Council grass cutting schedules to be relaxed through Spring and Summer to help wildlife thrive

Test Valley Borough Council will once again be relaxing its current grass cutting schedules across a number of sites between May and September. This will create urban meadows, which are more wildlife friendly and provide a longer season of nectar for pollinators.

The council has been increasing the amount of urban meadow it creates each year since 2021. This year, it will be letting a total of 44 hectares in Andover, Romsey and Valley Park grow wilder – that’s more than 82 football fields of grass that will be left unmown until September, when it will be cut and collected. This approach will reduce the number of visits for mowing and allow grasses and plants to develop, providing valuable habitat for insects and birds.

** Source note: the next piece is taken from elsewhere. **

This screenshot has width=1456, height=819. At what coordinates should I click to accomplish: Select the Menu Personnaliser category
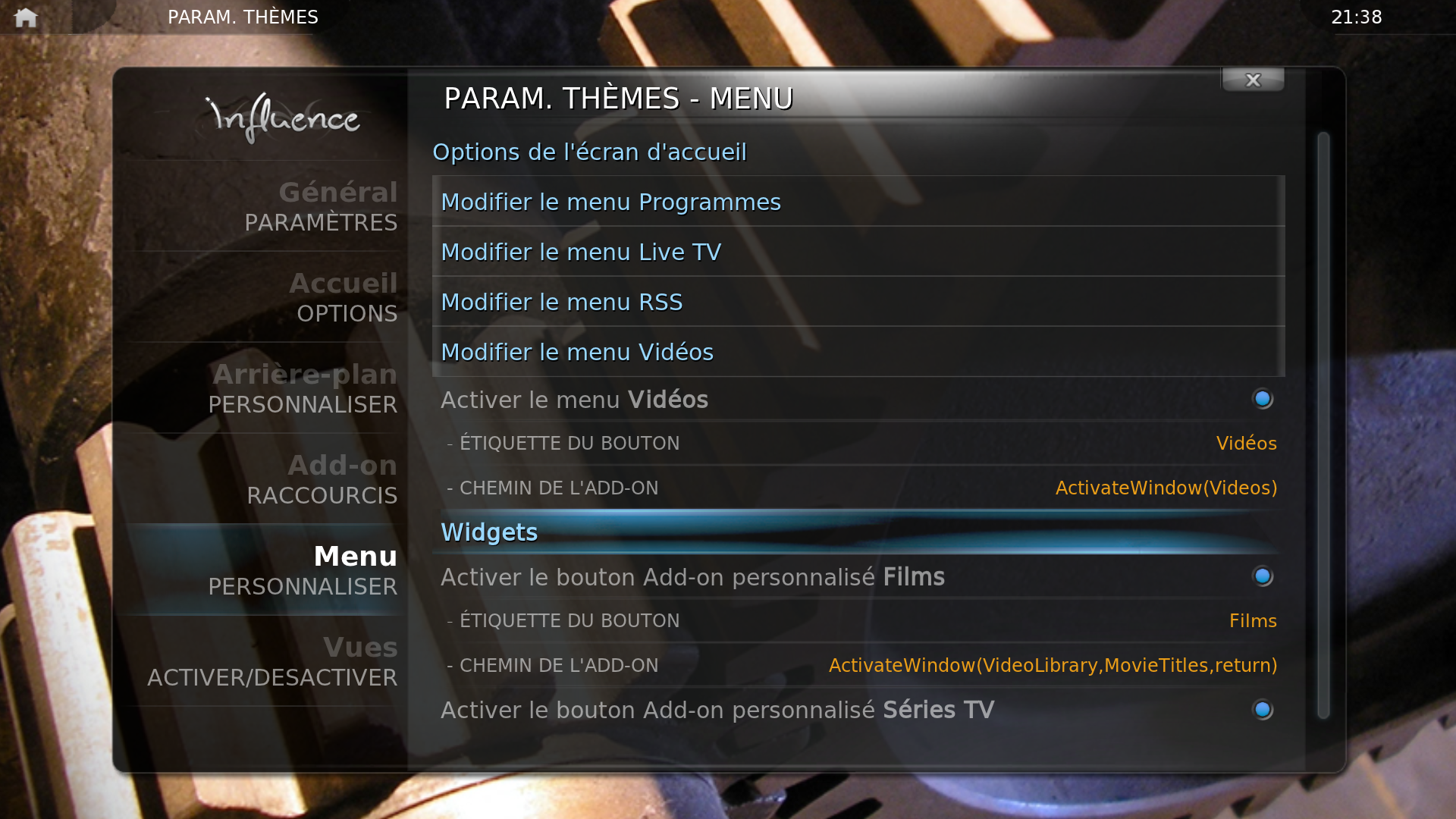pyautogui.click(x=263, y=570)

The sites are typically on the edges of open spaces and verges so as not to impact on activities like dog walking or on recreation space. Some sites, like the North Churchyard at Romsey Abbey have been planted with meadowscape wildflower mix to boost their diversity and ecological value and create a scenic route through a colourful, nectar-rich wildflower meadow. In other sites the longer grass and native wildflowers also have great value as a habitat for pollinators.

Council staff will monitor each of the sites over the summer and make a record of any notable plant species. Anyone who would like to help with monitoring local wildlife can get in touch through the Council’s Citizen Science programme on

Everyone can also help out by putting the mower away and taking part in Plantlife’s No Mow May, a movement that encourages everyone in the UK to rewild their lawns and let wild plants get a head start on the summer. Why? Because we’ve lost approximately 97 percent of flower-rich meadows since the 1930s and the vital food needed by pollinators, like bees and butterflies.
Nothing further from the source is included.